A gennaio la libertà coincide con l’accompagnamento a bordo di un’”auto blu” verso il CPR (Centro permanenza per i rimpatri) di via Corelli. Era una delle possibilità: essere accompagnato da libero e quindi non essere libero e ritrovarsi in un posto “peggio del carcere”. Ci si sente; Kamal racconta della fatica, ma anche della sua buona tempra che gli permette di restare vigile e attento a non mettersi nei guai e a non cedere agli psicofarmaci come ultimo rifugio per far passare il tempo e non pensare. Il giudice conferma la necessità del suo trattenimento al centro, saranno circa 75 giorni e ci conferma che non ci sarà nessun rientro o accompagnamento a casa sua. Questo pensiero di “tornare” l’abbiamo nominato più volte nei permessi e anche in qualche messaggio: liberarsi finalmente e tornare agli affetti sicuri. Ma per Kamal questo non è possibile, non si può mettere in conto: vuole riprovarci, sapendo che anche questa volta sarà difficile, ma lui vuole provare. E così passa una rissa potente al centro ma lui “è da un’altra parte”, passano i giorni in cui potrebbe andare meglio, passano i giorni senza l’arrivo degli ultimi stipendi del carcere che girano strade diverse da quelle che abbiamo cercato di definire, passano incontri con qualche operatore.

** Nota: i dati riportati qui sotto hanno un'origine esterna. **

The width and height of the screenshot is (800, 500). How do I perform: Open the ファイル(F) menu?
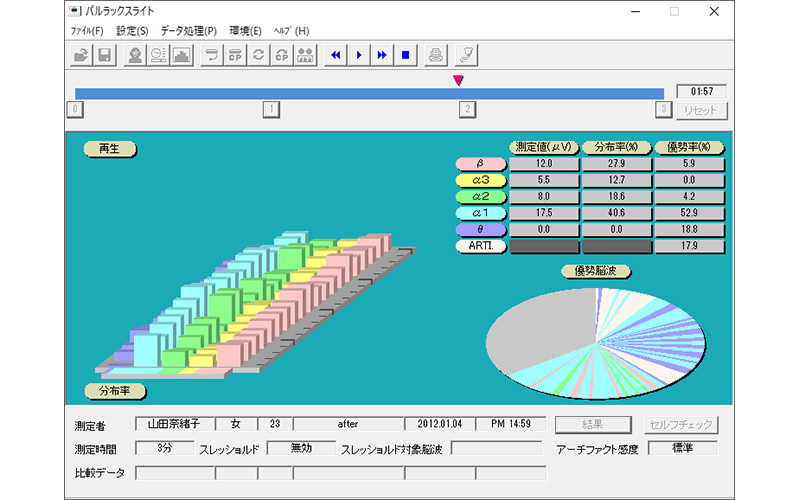coord(87,31)
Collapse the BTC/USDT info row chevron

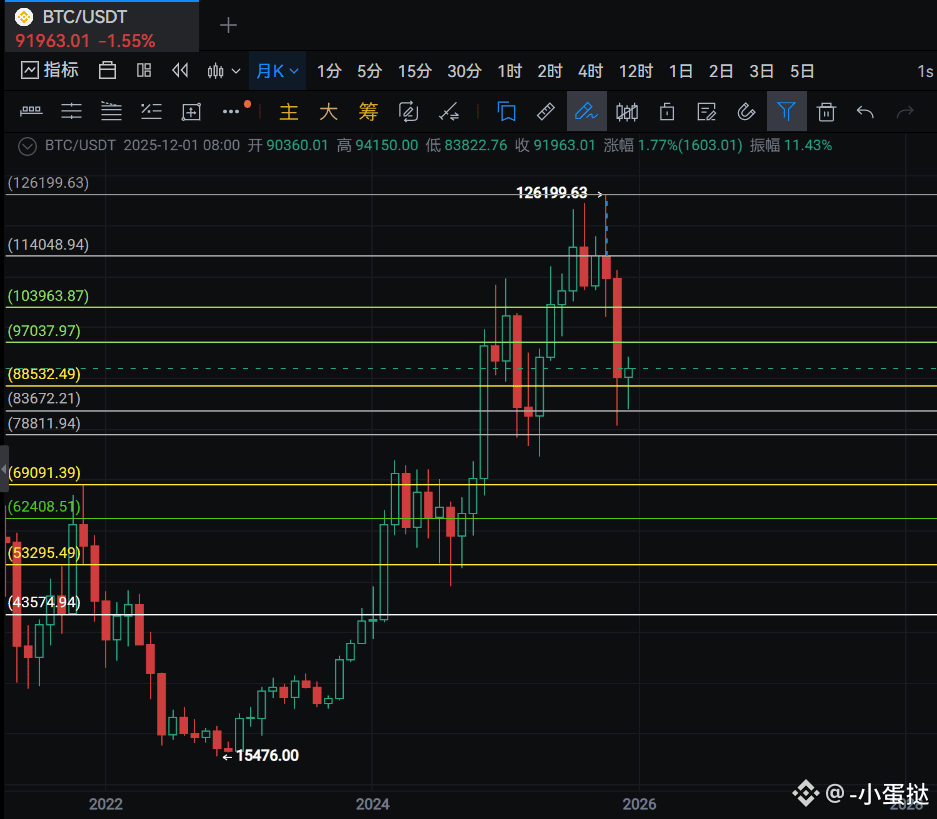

Poi c’è la possibilità di andarlo a trovare: è lunedì pomeriggio, la richiesta accolta e stampata, il navigatore con il punto rosso su quel posto un po’ al limite della città. Ma quando arriviamo Kamal risulta trasferito. Un’ora prima di un colloquio con crismi e caratteristiche forse più ristrette di quelle del carcere, Kamal è stato di nuovo accompagnato via, questa volta a Trapani. È una porta girevole senza indicazioni di uscita quella che è iniziata a metà gennaio, e a marzo non è ancora terminata; un giro lentissimo che si apre ogni volta su una nuova strettoia, e indicazioni non ci sono. Da Trapani arrivano poche notizie: ogni centro ha regole proprie sulla possibilità di attivare contatti con l’esterno e da lì pare non arrivi alcuna notizia. Ma, quasi inaspettata, in un pomeriggio di venerdì arriva la LIBERTA’, senza una direzione e con un’indicazione evasiva anche questa volta.

Non è certo semplice lasciare Trapani in un venerdì dopo pranzo e cercare di ritornare in fretta nel luogo da cui comunque gli viene raccomandato/imposto di allontanarsi. Sabato sera, con un importante quantità di stanchezza Kamal fa sosta al nostro dormitorio a Sant’Anna con l’accordo di lasciare il posto letto entro i giorni segnati sull’avviso di uscita rilasciato dal Ministero (7 giorni).

Ecco che la scritta sulla porta d’uscita ora è chiara: andare, partire, lasciare. Sono serviti 75 giorni per consegnare un foglio che intima a Kamal di lasciare il territorio italiano ed in 75 giorni nessuno è stato in grado di segnalare ed accompagnarlo all’uscita dalla via giusta. Ora tocca a lui seguire le indicazioni. E a scanso di errori lui sta riprovando un’altra uscita: stretta, in salita, tortuosa e senza accompagnamento. La guida è un avvocato che propone di osare una richiesta di protezione, vista l’attuale situazione complicata della terra d’origine di Kamal. Ancora in salita, ancora difficile dopo anni di tentativi di stare in Italia, sognando la positiva riuscita del percorso migratorio.

Siamo ancora in contatto, con Kamal. Con estrema attenzione il posto letto è stato liberato nel termine dei 7 giorni stabiliti. Il resto è la storia di uomini in viaggio, con pochi dati per orientarsi, con continui accessi a occasioni di devianza, con la speranza ancora viva che si potrà telefonare alla famiglia e dire veramente che va tutto bene e che si sta bene.

Siamo un pezzetto di sostegno su strade senza indicazioni e restare dopo la porta d’uscita senza nemmeno un buon consiglio accettabile a volte è quasi disarmante. Come resta disarmante restare in silenzio davanti ad un sistema che non riesce ad offrire nulla se non ingressi a caro prezzo (in tanti sensi) in luoghi di degrado e l’attesa di un foglio di via senza alcuna indicazione… sulla porta d’uscita.

Kamal non è il solo che abbiamo incontrato a metà tra la voglia di riscatto e l’assenza totale di strumenti per farlo. Pare che ora le porte di ingresso possano aumentare e quelle d’uscita diventeranno più strette e impervie. Intanto in quello stare c’è solo disperazione, attesa, desiderio di dimenticare, violenza, paura e ben poca speranza anche solo di rivedere la propria famiglia lontana.